By Bruce Tomaso
DALLAS (Reuters) – A Dallas jury found former police officer Amber Guyger guilty on Tuesday of murder when she accidentally walked into a neighbor’s apartment thinking it was her own and shot him dead as he ate ice cream.
The Sept. 6, 2018, killing of Botham Jean, a 26-year-old black PwC accountant, by a white officer sparked street protests, particularly when prosecutors initially opted to bring the lesser charge of manslaughter against Guyger, 31.
“We the jury unanimously find the defendant Amber Guyger guilty of murder as charged in the indictment,” Judge Tammy Kemp read aloud to the courtroom from the jurors’ statement. A sob, which sounded like it came from Guyger’s bench, cut the judge off and Kemp paused to address the courtroom: “No outbursts.”
Guyger, who spent four years on the force before the killing, faces a mandatory sentence of life in prison for the slaying. She took the rare step of testifying in her own defense during her trial, tearfully expressing regret for shooting Jean but saying she had believed her life was in danger when she pulled the trigger.
“I’m so sorry, I’m so sorry. I have to live with this every single day,” Guyger told the jury of eight women and four men.

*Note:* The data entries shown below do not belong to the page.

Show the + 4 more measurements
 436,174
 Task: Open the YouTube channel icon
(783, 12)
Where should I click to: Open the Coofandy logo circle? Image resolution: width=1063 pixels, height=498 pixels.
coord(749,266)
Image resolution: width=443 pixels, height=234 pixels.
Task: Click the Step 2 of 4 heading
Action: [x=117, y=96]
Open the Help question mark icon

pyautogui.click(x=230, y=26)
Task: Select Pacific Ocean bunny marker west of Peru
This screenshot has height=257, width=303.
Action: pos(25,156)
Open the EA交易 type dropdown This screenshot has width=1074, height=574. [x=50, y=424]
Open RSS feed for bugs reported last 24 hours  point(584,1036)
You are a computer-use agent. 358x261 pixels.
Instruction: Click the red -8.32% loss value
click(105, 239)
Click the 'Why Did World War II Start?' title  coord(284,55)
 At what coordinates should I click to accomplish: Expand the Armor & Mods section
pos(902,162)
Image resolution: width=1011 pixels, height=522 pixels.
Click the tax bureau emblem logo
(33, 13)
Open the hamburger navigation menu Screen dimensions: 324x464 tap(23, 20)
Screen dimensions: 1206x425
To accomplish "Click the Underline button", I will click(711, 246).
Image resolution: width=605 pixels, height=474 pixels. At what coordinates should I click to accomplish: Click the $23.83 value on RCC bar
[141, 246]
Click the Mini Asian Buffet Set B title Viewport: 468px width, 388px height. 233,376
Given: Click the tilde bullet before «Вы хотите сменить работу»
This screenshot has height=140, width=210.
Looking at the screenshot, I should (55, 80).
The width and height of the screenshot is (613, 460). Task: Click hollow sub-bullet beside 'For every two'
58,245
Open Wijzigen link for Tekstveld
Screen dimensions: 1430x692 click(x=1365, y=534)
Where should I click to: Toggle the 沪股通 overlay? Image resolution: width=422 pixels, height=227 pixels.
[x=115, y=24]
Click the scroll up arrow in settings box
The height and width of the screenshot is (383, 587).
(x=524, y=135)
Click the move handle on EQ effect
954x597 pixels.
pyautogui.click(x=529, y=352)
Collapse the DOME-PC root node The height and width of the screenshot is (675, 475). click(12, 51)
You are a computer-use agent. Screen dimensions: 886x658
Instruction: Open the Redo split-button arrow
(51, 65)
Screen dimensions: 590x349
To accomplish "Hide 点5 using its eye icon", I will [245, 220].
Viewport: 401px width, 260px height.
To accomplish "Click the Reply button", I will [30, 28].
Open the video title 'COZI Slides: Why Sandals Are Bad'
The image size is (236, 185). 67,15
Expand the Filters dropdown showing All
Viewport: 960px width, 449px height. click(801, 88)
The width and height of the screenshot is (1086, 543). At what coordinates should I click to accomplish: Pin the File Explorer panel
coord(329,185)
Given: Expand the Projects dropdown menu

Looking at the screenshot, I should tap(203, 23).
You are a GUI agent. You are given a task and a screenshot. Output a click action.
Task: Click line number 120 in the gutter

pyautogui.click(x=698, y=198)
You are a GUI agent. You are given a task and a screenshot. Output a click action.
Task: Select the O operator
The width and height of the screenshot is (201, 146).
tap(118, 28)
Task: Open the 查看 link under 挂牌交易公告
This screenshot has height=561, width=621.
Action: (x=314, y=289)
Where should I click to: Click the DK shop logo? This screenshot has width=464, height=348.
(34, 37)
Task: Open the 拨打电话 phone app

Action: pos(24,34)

In cross-examination, Assistant District Attorney Jason Hermus asked her, “When you shot him twice, you intended to kill him, didn’t you?”
“I did,” Guyger responded, in a calm voice.
Prosecutors also argued that Guyger did little to help Jean even after realizing her mistake, calling the 911 emergency phone number for an ambulance but not administering first aid.
Hermus also told the jury that Guyger missed blatant clues that she was not in her own apartment – including the smell of marijuana smoke – because she was distracted after a 16-minute phone conversation on her commute with her former police partner. Guyger testified that the call was in relation to work.
The shooting stood in contrast to cases like the killings of Michael Brown in Missouri and Philando Castile in Minnesota. Guyger shot Jean while she was off duty, rather than while responding to a reported crime.
In her testimony, Guyger told jurors that the shooting “is not about hate; it’s about being scared.”
Neither prosecutors nor the defense focused on race during the trial.